— SUPPLIED MATERIAL —

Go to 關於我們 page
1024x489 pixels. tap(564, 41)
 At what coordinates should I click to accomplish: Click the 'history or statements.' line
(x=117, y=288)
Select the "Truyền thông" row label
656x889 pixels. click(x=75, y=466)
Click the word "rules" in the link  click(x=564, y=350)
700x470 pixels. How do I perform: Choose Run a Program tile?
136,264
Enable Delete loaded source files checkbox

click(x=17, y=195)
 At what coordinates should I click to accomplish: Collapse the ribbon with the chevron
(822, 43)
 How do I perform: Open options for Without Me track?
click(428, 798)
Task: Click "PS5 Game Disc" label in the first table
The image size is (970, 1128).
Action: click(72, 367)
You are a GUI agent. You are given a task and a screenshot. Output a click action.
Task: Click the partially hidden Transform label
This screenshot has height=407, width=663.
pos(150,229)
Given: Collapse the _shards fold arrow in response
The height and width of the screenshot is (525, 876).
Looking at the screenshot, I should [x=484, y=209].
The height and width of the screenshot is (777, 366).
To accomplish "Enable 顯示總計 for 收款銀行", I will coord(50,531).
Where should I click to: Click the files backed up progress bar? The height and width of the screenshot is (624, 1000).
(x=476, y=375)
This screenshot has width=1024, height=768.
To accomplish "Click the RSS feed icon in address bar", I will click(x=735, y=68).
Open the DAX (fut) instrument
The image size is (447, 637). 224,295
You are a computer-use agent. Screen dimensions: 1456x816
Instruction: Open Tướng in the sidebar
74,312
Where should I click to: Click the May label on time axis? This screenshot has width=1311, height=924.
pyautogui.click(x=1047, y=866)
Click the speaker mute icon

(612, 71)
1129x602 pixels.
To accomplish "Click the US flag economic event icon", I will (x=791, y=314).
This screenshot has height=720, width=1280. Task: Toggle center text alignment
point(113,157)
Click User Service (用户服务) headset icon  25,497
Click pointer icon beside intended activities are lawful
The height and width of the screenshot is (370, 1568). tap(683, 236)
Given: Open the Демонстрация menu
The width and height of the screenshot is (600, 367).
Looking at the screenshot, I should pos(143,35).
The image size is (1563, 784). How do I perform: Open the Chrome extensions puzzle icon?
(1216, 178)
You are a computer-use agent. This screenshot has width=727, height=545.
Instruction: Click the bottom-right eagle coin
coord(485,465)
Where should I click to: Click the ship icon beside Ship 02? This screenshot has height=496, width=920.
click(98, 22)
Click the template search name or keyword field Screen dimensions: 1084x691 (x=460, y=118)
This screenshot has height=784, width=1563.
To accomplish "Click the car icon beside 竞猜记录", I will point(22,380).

— PROBLEM DESCRIPTION —
What is wanted is every line above, written out exactly.

— WRITTEN SOLUTION —
Go to 關於我們 page
1024x489 pixels. tap(564, 41)
 At what coordinates should I click to accomplish: Click the 'history or statements.' line
(x=117, y=288)
Select the "Truyền thông" row label
656x889 pixels. click(x=75, y=466)
Click the word "rules" in the link  click(x=564, y=350)
700x470 pixels. How do I perform: Choose Run a Program tile?
136,264
Enable Delete loaded source files checkbox

click(x=17, y=195)
 At what coordinates should I click to accomplish: Collapse the ribbon with the chevron
(822, 43)
 How do I perform: Open options for Without Me track?
click(428, 798)
Task: Click "PS5 Game Disc" label in the first table
The image size is (970, 1128).
Action: click(72, 367)
You are a GUI agent. You are given a task and a screenshot. Output a click action.
Task: Click the partially hidden Transform label
This screenshot has height=407, width=663.
pos(150,229)
Given: Collapse the _shards fold arrow in response
The height and width of the screenshot is (525, 876).
Looking at the screenshot, I should [x=484, y=209].
The height and width of the screenshot is (777, 366).
To accomplish "Enable 顯示總計 for 收款銀行", I will coord(50,531).
Where should I click to: Click the files backed up progress bar? The height and width of the screenshot is (624, 1000).
(x=476, y=375)
This screenshot has width=1024, height=768.
To accomplish "Click the RSS feed icon in address bar", I will click(x=735, y=68).
Open the DAX (fut) instrument
The image size is (447, 637). 224,295
You are a computer-use agent. Screen dimensions: 1456x816
Instruction: Open Tướng in the sidebar
74,312
Where should I click to: Click the May label on time axis? This screenshot has width=1311, height=924.
pyautogui.click(x=1047, y=866)
Click the speaker mute icon

(612, 71)
1129x602 pixels.
To accomplish "Click the US flag economic event icon", I will (x=791, y=314).
This screenshot has height=720, width=1280. Task: Toggle center text alignment
point(113,157)
Click User Service (用户服务) headset icon  25,497
Click pointer icon beside intended activities are lawful
The height and width of the screenshot is (370, 1568). tap(683, 236)
Given: Open the Демонстрация menu
The width and height of the screenshot is (600, 367).
Looking at the screenshot, I should pos(143,35).
The image size is (1563, 784). How do I perform: Open the Chrome extensions puzzle icon?
(1216, 178)
You are a computer-use agent. This screenshot has width=727, height=545.
Instruction: Click the bottom-right eagle coin
coord(485,465)
Where should I click to: Click the ship icon beside Ship 02? This screenshot has height=496, width=920.
click(98, 22)
Click the template search name or keyword field Screen dimensions: 1084x691 (x=460, y=118)
This screenshot has height=784, width=1563.
To accomplish "Click the car icon beside 竞猜记录", I will point(22,380).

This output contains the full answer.